PROBLEM STATEMENT | Pull out each line in the data below that contains the string "icon". Copy every such line in full.

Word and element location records

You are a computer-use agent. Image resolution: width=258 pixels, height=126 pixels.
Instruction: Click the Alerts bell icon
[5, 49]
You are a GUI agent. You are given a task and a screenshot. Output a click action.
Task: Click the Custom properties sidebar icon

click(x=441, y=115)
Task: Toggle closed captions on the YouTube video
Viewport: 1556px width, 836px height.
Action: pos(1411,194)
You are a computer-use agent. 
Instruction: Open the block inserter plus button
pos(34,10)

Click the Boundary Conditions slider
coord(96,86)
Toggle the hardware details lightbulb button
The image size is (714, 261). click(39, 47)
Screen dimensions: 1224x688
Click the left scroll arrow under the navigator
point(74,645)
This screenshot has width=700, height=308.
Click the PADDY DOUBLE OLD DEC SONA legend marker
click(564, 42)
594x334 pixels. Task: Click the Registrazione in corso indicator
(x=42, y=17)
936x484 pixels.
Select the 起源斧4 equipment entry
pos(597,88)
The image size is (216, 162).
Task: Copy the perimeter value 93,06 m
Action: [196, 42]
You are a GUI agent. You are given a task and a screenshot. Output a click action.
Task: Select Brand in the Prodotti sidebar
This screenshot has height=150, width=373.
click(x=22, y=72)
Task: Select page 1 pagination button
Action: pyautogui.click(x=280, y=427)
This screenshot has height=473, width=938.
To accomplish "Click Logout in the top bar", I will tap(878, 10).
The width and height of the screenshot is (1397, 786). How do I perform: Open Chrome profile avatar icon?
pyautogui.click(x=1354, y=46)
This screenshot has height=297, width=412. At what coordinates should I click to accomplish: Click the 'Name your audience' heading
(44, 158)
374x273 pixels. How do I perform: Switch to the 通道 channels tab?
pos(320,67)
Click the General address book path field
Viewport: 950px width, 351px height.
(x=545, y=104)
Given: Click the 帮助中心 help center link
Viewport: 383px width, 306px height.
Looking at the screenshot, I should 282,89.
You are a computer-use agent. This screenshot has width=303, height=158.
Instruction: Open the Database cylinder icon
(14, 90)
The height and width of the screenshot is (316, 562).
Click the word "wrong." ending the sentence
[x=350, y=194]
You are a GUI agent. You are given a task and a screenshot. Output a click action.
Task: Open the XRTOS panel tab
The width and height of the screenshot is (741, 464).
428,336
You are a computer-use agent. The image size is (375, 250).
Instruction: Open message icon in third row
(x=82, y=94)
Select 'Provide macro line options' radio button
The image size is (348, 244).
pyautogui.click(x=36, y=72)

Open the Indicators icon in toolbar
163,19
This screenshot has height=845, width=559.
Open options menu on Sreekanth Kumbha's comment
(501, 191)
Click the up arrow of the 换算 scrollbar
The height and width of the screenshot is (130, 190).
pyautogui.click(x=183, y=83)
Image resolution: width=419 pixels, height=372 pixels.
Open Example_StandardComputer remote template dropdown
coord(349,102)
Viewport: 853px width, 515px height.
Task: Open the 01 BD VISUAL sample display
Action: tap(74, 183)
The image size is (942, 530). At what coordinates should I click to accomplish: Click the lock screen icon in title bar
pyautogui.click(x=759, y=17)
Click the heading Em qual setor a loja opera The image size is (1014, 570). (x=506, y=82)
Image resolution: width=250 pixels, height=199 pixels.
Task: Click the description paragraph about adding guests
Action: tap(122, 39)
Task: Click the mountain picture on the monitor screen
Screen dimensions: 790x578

REPLY TO THE TASK |
Instruction: Click the Alerts bell icon
Task: Click the Custom properties sidebar icon
The width and height of the screenshot is (1397, 786). How do I perform: Open Chrome profile avatar icon?
Instruction: Open the Database cylinder icon
Instruction: Open message icon in third row
Open the Indicators icon in toolbar
The image size is (942, 530). At what coordinates should I click to accomplish: Click the lock screen icon in title bar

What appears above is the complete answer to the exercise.